M. Jacques Mahéas. Grâce à la décentralisation !

M. Alain Gournac. Attendez la suite !

M. Roger Karoutchi. Nos collègues socialistes s'empressent d'imputer la responsabilité de ces hausses à la décentralisation. Les situations sont très différentes selon les régions. Mais, aux dires de certains - l'Association des régions de France et d'autres : il n'y a qu'un coupable : le Gouvernement ; il n'y a qu'un coupable : la décentralisation.

M. René-Pierre Signé. Vous avez été battus !

M. Roger Karoutchi. Cependant, très vite, les présidents de région socialistes se sont rendu compte que cela ne tenait pas. Et, aujourd'hui, ils ne parlent plus trop de décentralisation : ils mettent en cause le désengagement de l'Etat, globalement. (Protestations sur les travées du groupe socialiste.)

M. Raymond Courrière. C'est l'héritage !

M. Roger Karoutchi. Or la progression des compensations et des dotations financières que les régions percevront en 2005 sera strictement liée à celle de l'inflation. (Applaudissements sur les travées de l'UMP.)

M. Raymond Courrière. Et les contrats de plan Etat-région ?

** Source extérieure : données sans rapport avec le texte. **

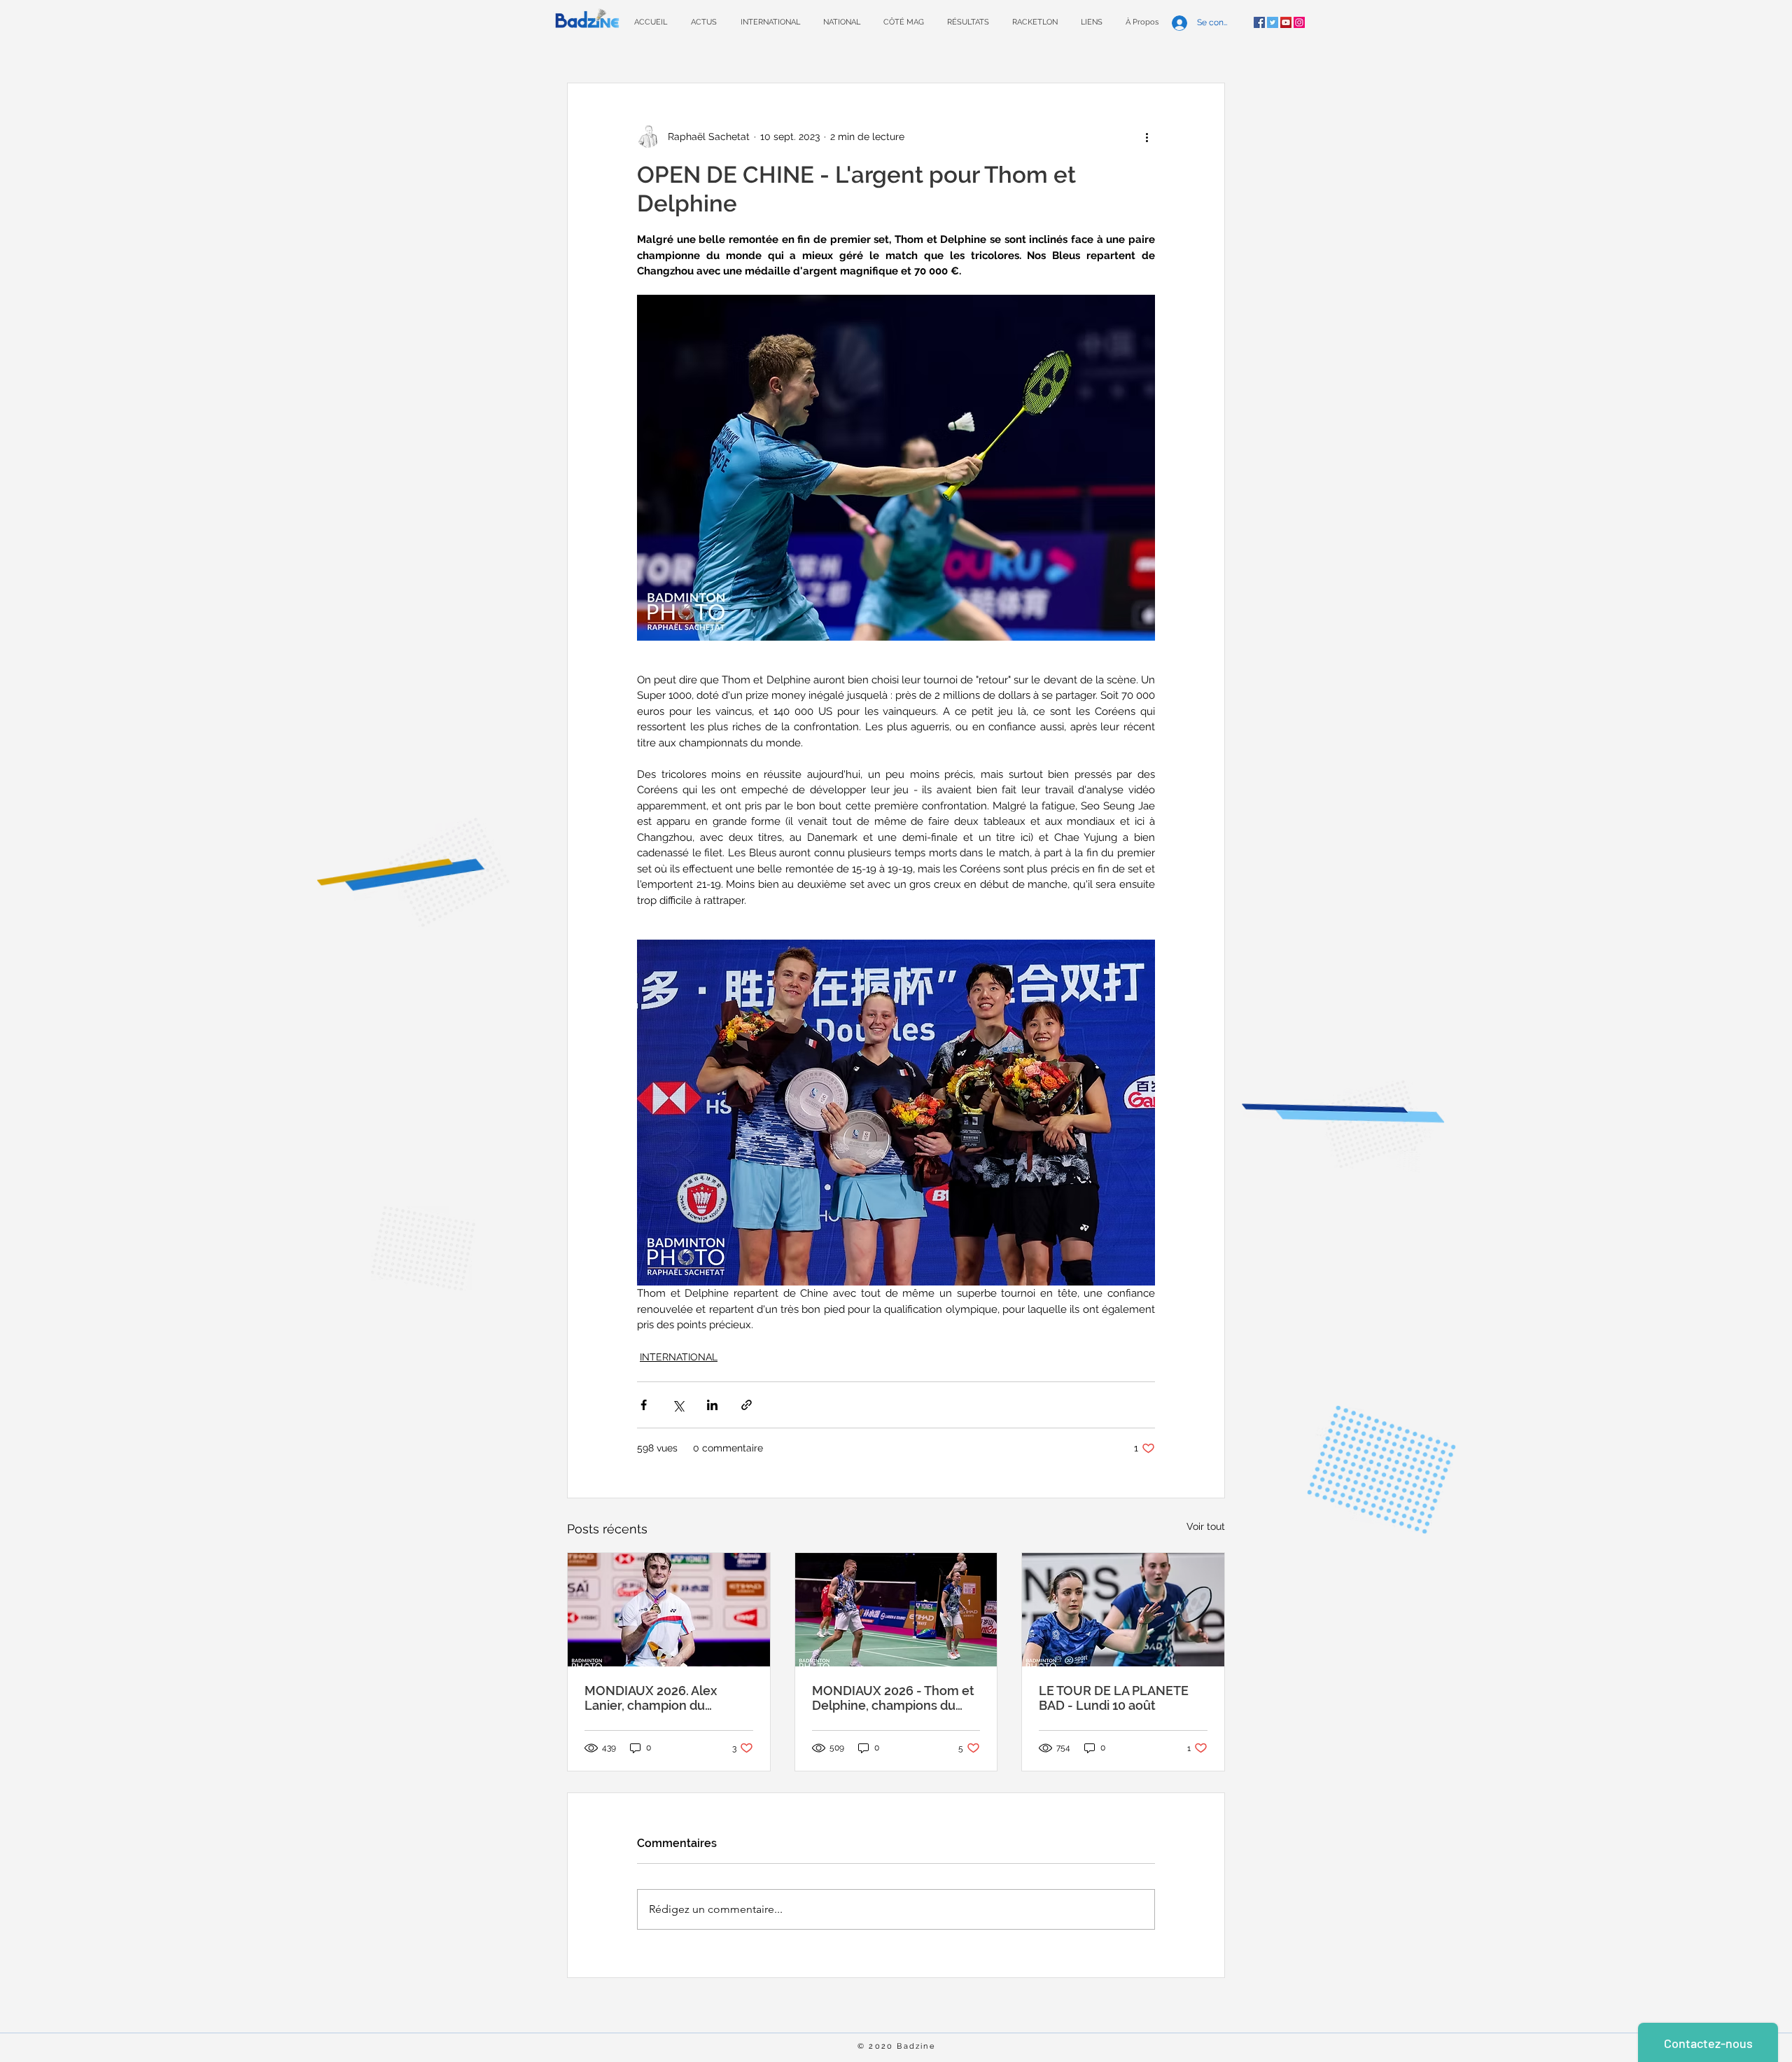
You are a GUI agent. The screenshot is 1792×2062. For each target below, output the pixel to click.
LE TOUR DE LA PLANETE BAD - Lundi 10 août (1114, 1698)
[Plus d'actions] (1146, 136)
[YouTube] (1286, 22)
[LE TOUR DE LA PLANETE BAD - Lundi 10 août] (1123, 1609)
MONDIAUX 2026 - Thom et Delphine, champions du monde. (893, 1698)
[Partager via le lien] (746, 1405)
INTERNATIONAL (679, 1357)
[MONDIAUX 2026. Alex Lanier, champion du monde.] (669, 1609)
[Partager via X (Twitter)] (678, 1405)
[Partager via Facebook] (643, 1405)
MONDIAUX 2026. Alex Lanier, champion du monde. (650, 1698)
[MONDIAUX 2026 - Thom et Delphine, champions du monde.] (896, 1609)
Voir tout (1205, 1526)
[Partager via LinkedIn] (712, 1405)
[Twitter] (1272, 22)
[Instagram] (1299, 22)
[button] (967, 22)
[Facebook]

M. Roger Karoutchi. Il est donc nécessaire, mes chers collègues, d'être sincère et de rétablir la vérité : les régions supporteront-elles des charges nouvelles en raison des transferts, ou bien, en réalité, les présidents de région se saisissent-ils de l'impôt Raffarin pour dissimuler l'impôt Huchon, l'impôt Royal, l'impôt Patriat, l'impôt Frêche, etc.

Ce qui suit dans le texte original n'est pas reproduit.